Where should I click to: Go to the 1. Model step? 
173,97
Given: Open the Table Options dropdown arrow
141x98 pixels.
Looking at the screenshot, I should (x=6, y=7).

◇ ◇ ◇ ◇

◆ What is needed: Retype all the material exactly, missing nothing.

◆ Result of this task:
Where should I click to: Go to the 1. Model step? 
173,97
Given: Open the Table Options dropdown arrow
141x98 pixels.
Looking at the screenshot, I should (x=6, y=7).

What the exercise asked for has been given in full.